This operation, which will copy the entire snapshot, can take quite a while, especially if the source filesystem is large. It is, indeed, significantly slower than just populating the destination filesystem with rsync or a pair of tar commands. It might work to use one of the latter methods to populate the backup filesystem initially, but using the send/receive chain ensures that things are set up the way those commands expect them to be.
Note that if the source snapshot is not read-only, btrfs send will refuse to work with it. There appears to be no btrfs command to set the read-only flag on an existing snapshot that was created as writable, but it is, of course, a simple matter to create a new read-only snapshot of an existing read/write snapshot, should the need arise.
Once the initial copy of the filesystem is in place, incremental backups can be done by taking a new snapshot on the source filesystem, then running a command like:
cd backup-filesystem btrfs send -p path-to-previous-snapshot path-to-new-snapshot | btrfs receive .
With the -p flag, btrfs send will only send files (or portions thereof) that have changed since the previous-snapshot was taken; note that the previous snapshot needs to exist on the backup filesystem as well. Unlike the initial copy, an incremental send operation is quite fast — much faster than using a command like rsync to find and send changed files. It can thus be used as a low-impact incremental backup mechanism, possibly running many times each day.
Full use of this feature, naturally, is likely to require some scripting work. For example, it may not be desirable to keep every snapshot on the original filesystem, especially if space is tight there. But it is necessary to keep each snapshot long enough to use it for the next incremental send operation; using the starting snapshot would result in the unnecessary copying of a lot of data. Over time, one assumes, reasonably user-friendly tools will be developed to automate these tasks.
Btrfs ioctl() commands
Like most of the relatively complex Linux filesystems, Btrfs supports a number of filesystem-specific ioctl() commands. These commands are, as a rule, entirely undocumented; one must go to the (nearly comment-free) source to discover them and understand what they do. This article will not take the place of a proper document, but it will try to point out a few of the more interesting commands.
Most of the Btrfs-specific commands carry out operations that are available via the btrfs command-line tool. Thus, there are commands for the management of subvolumes and snapshots, devices, etc. For the most part, the btrfs tool is the best way to access this type of functionality, so those commands will not be covered here.
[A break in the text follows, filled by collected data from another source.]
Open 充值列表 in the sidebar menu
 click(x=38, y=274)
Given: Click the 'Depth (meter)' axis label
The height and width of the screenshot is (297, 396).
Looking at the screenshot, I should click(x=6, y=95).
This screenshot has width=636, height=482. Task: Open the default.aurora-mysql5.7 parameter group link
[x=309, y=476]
It is amusing to note that several of these commands already come in multiple versions; the first version lacked a field (usually flags to modify the operation) that was added in the second version.
The structures and constants for all Btrfs ioctl() commands should be found in <linux/btrfs.h>; some distributions may require the installation of a development package to get that header.
- Cloning files.
The Btrfs copy-on-write (COW) mechanism can be used to make copies of files
that share the underlying storage, but which still behave like separate
files. A file that has been "cloned" in this way behaves like a hard link
as long as neither the original file nor the copy is modified; once a change is made, the COW
mechanism copies the modified blocks, causing the two files to diverge.
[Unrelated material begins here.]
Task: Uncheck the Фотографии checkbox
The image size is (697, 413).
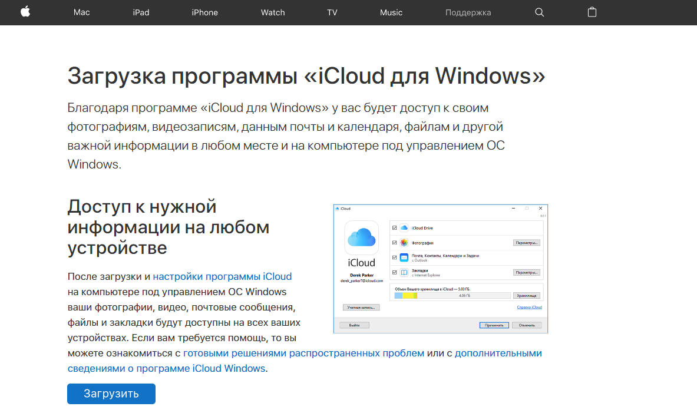Action: [x=394, y=243]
Cloning an entire file is a simple matter of calling:
status = ioctl(dest, BTRFS_IOC_CLONE, src);
Where dest and src are open file descriptors indicating the two files to operate on; dest must be opened for write access. Both files must be in the same Btrfs filesystem.
To clone a portion of a file's contents, one starts with one of these structures:
struct btrfs_ioctl_clone_range_args { __s64 src_fd; __u64 src_offset, src_length; __u64 dest_offset; };
The structure is then passed as the argument to the BTRFS_IOC_CLONE_RANGE ioctl() command:
status = ioctl(dest, BTRFS_IOC_CLONE_RANGE, &args);
As with BTRFS_IOC_CLONE, the destination file descriptor is passed as the first parameter to ioctl().
Note that the clone functionality is also available in reasonably modern Linux systems using the --reflink option to the cp command.
- Explicit flushing.
As with any other filesystem, Btrfs will flush dirty data to permanent
storage in response to the fsync() or fdatasync() system
calls. It is also possible to start a synchronization operation explicitly
with:
u64 transid; status = ioctl(fd, BTRFS_IOC_START_SYNC, &transid);
This call will start flushing data on the filesystem containing fd, but will not wait for that operation to complete. The optional transid argument will be set to an internal transaction ID corresponding to the requested flush operation. Should the need arise to wait until the flush is complete, that can be done with:
status = ioctl(fd, BTRFS_IOC_WAIT_SYNC, &transid);
The transid should be the value returned from the BTRFS_IOC_START_SYNC call. If transid is a null pointer, the call will block until the current transaction, whatever it is, completes.
- Transaction control.
The flush operations can be used by an application that wants to ensure
that one transaction completes before starting something new. Programmers
who want to live dangerously, though, can use the
BTRFS_IOC_TRANS_START and BTRFS_IOC_TRANS_END commands
(which take no arguments) to explicitly begin and end transactions within
the filesystem. All filesystem operations made between the two calls will
become visible to other processes in an atomic manner; partially completed
transactions will not be seen.
The transaction feature seems useful, but one should heed well this comment from fs/btrfs/ioctl.c:
/* * there are many ways the trans_start and trans_end ioctls can lead * to deadlocks. They should only be used by applications that * basically own the machine, and have a very in depth understanding * of all the possible deadlocks and enospc problems. */
Most application developers, one might imagine, lack this "very in depth understanding" of how things can go wrong within Btrfs. Additionally, there seems to be no way to abort a transaction; so, for example, if an application crashes in the middle of a transaction, the transaction will be ended by the kernel and the work done up to the crash will become visible in the filesystem. So, for most developers considering using this functionality, the right answer at this point is almost certainly "don't do that." Anybody who wants to try anyway will need the CAP_SYS_ADMIN capability to do so.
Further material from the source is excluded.